Former Vandy coach Harley Boss played first in '31 for Chattanooga as the Lookouts' pitcher Jackie Mitchell (a girl) struck out Ruth and Gehrig
Vanderbilt's Schmittou from 1968-1978 was one of many football recruiting coordinators that doubled as head baseball coach. This practice was made popular by Ole Miss' John Vaught following a disappointing 5-5 mark in 1950. Vaught hired Ole Miss baseball coach Tom Swayze, who had also been a high school football coach, to this 'contact' position. Swayze's job was to evaluate talent throughout Mississippi and to get to know the high school coaches firsthand. Vaught's committment to the "Mississippi Boys First Program"paid off as the Rebels keyed in on Mississippi players as well as a few across state lines in Memphis and Louisiana. Ole Miss won 6 SEC titles and one National Title from 1952 to 1964 as Vaught's teams were top shelf until his retirement following the 1970 season. Swayze fielded some excellent baseball squads,too, winning three SEC titles and making three trips to the College World Series in his tenure.

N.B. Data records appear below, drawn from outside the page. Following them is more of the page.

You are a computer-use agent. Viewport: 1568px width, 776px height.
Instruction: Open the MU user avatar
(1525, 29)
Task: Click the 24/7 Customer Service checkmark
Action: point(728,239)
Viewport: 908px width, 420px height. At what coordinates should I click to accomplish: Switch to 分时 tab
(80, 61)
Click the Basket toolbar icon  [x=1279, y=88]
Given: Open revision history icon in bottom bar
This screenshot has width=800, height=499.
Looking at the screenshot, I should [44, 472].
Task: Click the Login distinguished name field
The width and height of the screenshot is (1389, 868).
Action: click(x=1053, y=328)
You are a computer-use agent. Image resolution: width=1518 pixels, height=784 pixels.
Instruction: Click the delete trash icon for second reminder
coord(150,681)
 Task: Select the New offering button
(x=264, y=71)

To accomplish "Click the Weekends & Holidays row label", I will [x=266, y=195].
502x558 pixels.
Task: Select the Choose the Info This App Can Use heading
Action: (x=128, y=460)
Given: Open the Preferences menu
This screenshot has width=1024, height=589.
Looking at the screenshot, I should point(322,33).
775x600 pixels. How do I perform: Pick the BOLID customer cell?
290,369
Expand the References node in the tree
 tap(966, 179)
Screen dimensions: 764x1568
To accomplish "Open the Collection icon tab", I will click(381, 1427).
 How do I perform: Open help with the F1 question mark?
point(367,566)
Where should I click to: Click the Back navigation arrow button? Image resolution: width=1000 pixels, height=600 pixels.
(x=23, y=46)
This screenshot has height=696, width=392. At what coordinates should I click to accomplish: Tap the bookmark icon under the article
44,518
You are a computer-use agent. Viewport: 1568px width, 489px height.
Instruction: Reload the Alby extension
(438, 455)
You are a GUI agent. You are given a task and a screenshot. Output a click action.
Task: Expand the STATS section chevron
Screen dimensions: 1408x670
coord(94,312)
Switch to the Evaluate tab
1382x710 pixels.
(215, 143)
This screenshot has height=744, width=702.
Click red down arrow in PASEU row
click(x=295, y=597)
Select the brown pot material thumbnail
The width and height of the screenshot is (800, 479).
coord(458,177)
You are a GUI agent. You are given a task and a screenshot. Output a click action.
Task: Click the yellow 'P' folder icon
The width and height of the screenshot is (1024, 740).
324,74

Ole Miss' Johnny Vaught introduced the 'recruiting coordinator' concept to the SEC using his school's baseball coach, Tom Swayze as many others followed suit
Florida's Dave Fuller coached the Gators' baseball team from 1948-1975. He also served as a football assistant from '48 to '76 . When Bob Woodruff came to Florida from Baylor in 1950, he placed Fuller in charge of recruiting and immediately recruited local boy, Doug Dickey to Florida where he starred in baseball and football before going on as head coach at Tennessee and Florida and Tennessee's athletic director. Fuller's biggest recruiting coup was actually talking Woodruff's succcessor and Dickey's head coaching predecessor at Florida, Ray Graves into taking a chance on a 180 lb lineman with no scholarship offers.Florida's Big Bend and Monticello native Jack Youngblood came to Gainesville in 1967 making All-American his senior year in 1970.Youngblood, who had already bulked up to 225 in his first varsity season in 1968, earned his scholarship in the Gators' first game of the 1968 season as he also handled Florida's kicking chores and his 42 yard field goal was the difference in a 23-20 win over Air Force in Tampa. He earned All-American honors in 1970 before a 14 year career with the Los Angeles Rams of the NFL culminating in Youngblood's induction in the NFL Hall of Fame in 2001. Youngblood thanked Fuller for taking a chance on him, and thanked Graves, in his acceptance speech.
Dave Fuller talked Ray Graves into taking a chance on un-recruited future NFL Hall of Famer Jack Youngblood.
Now SEC baseball coaches just coach baseball.